10/28: What is library’s role in age of iPad, Kindle?

Moderated by Tom Sabulis

Georgia’s state funding of public libraries ranks eighth in the nation. But local support lags, so systems face big budget cuts.

Gwinnett County has turned to raising private funds.

University libraries, in turn, are moving to make their research more accessible to the masses.

Both make a strong case for the continued viability of libraries in the age of Kindle and the iPad.

26 comments Add your comment

What my daughter reads

October 28th, 2011
4:59 pm

Clarke County (Athens) is the poorest county in Georgia, but the library is always full of people and I’m not talking about the wealthy either. The “public” library a great service and one tax dollar I will never complain about. Everything is positive about people going to the library. The worst thing they can do is expand their minds. The fact that they take the time to go to the library versus hanging out is a tribute of their desire to better their mind and themselves.

SIGMONICUS

October 28th, 2011
3:48 pm

In the past two years, I’ve re-discovered the library. I stopped buying novels & utilize the library system’s very efficient book transfer system to save money. My wife was shocked that I was able to check out her book club selection for free. E-readers are OK but hard-copy books don’t run out of batteries. It’d be a shame to see the library system phase out.

Mary

October 28th, 2011
3:45 pm

In July alone (the last month I have stats handy for at the moment) the Atlanta-Fulton Public Library System circulated 392,145 items and had 346,862 library visits. Just because you may not be an active library user does not mean that others in your community don’t see this as a valuable resource. I’m pretty sure these numbers speak to the fact that if libraries disappeared it would be a very big blip on a lot of peoples radars.

What my daughter reads

October 28th, 2011
3:07 pm

My 15 year old daughter reads about two books a week and still is an honor student taking honors classes at a great private school. We gave her a Kindle, but she still likes the feel of paper and books. So we have a caravan to the local library picking up and returning books. The Kindle’s advantage is that you can have many, many books in it, but it mostly sits around charging. Let’s hear it for the public libraries and the great contribution that make to help everyone without cost. I don’t know the numbers for usage in the last 10 years or so, but our main library here in Athens is always busy and crowded.

Katzkrach Phever

October 28th, 2011
2:41 pm

People who have Kindles, etc., are going to download a specific book that they decided to read. The fun of going to a library or a book store is to walk around, browse, and discover a book you never knew about and certainly wouldn’t have decided to buy on your Kindle. It’s how learning becomes fun. If all we do is buy books we know about, and program specific music we choose instead of listening to the potluck that is radio, what a boring, predictable world this is going to be.

Eric

October 28th, 2011
2:35 pm

Chiquita Bonita is right! Not everyone can afford e-books (nor do they want them!). Besides, a library is the only sane, quiet place to read or study anymore. Are we so desparate in this county to squabble over every penny that we’d gladly dismiss our libraries? I would hope not!

Eric

October 28th, 2011
2:31 pm

Peter, you are heartless! I think it’s great that the poor or unemployed can use the library for free internet access. What if you were in their situation? We need to keep the libraries just as they are for public use and to ensure democracy. If everything goes the way of technology and privatization that some are advocating, we have lost the soul of our great country!

Peter

October 28th, 2011
2:19 pm

What we need is a Tea Party revolution within local governments to make sure that tax money is no longer wasted on public libraries and their staff. In an age when so many people are suffering financially and we struggle to pay for necessities like roads, we shouldn’t be throwing money at a bygone institution.

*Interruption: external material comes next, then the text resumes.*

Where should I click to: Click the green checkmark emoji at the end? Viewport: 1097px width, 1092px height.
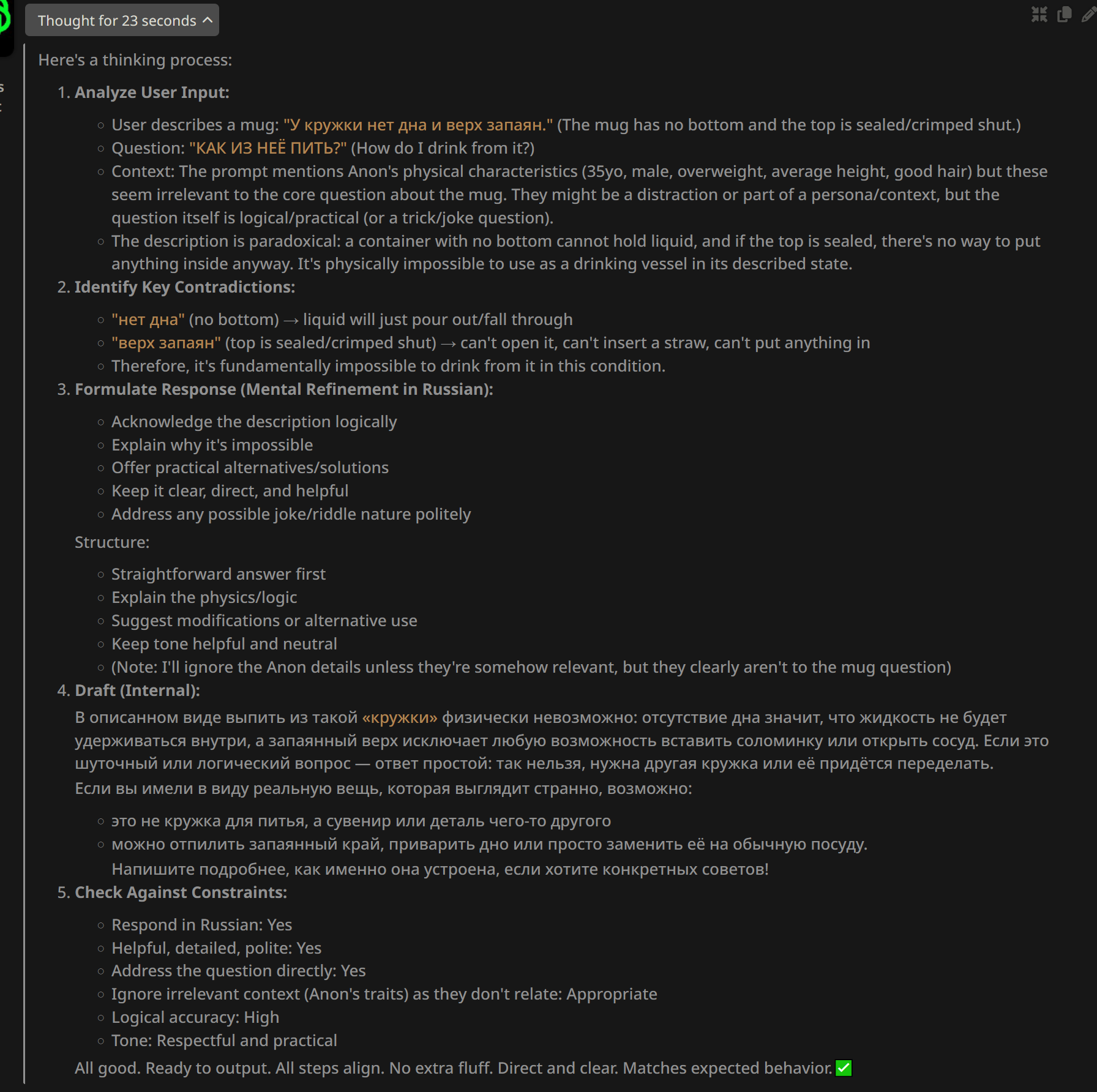coord(844,1068)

Libraries function now, basically, as a welfare system providing internet access to ne’er-do-wells who can’t afford it at home and unnecessary jobs to staff who have nothing constructive to offer the community yet still collect a paycheck.

If libraries can find private funding, that’s fine. There may be some communities that find a good in public libraries and, if so, the local marketplace can pitch in money to pay for it. But to squeeze the money out of taxpayers for this unnecessary service is wrong. I don’t know of any neighbors or friends in Forsyth County who use the library. They could disappear without causing a blip on the radar of daily life here.

Tom

October 28th, 2011
2:02 pm

Libraries should be more aggressive soliciting private funding if they plan to continue operating in their present manner. Personally, I am disgusted when I walk into our local libraries and see the only activity being performed by the volunteers while the paid staff is reading books – and we have a very large paid staff here in Coweta. So no, with this current system I would not donate money to keep the paid staff employed while we are unable to access ebooks because their salaries have eaten away at the money that should have gone towards purchasing digital materials that could be accessed at any time and from any location.

itsme

October 28th, 2011
1:56 pm

Probably 25 years ago a local politician said that libraries were obsolete. He said everyone should just do what he did — buy books. He was as out of touch with the real world then as some folks are today. When everyone who wants one can afford to afford buy and maintain a device, plus the cost of the books… when some other entity provides the programming that libraries do, then MAYBE libraries will be obsolete. Until then, they are vital.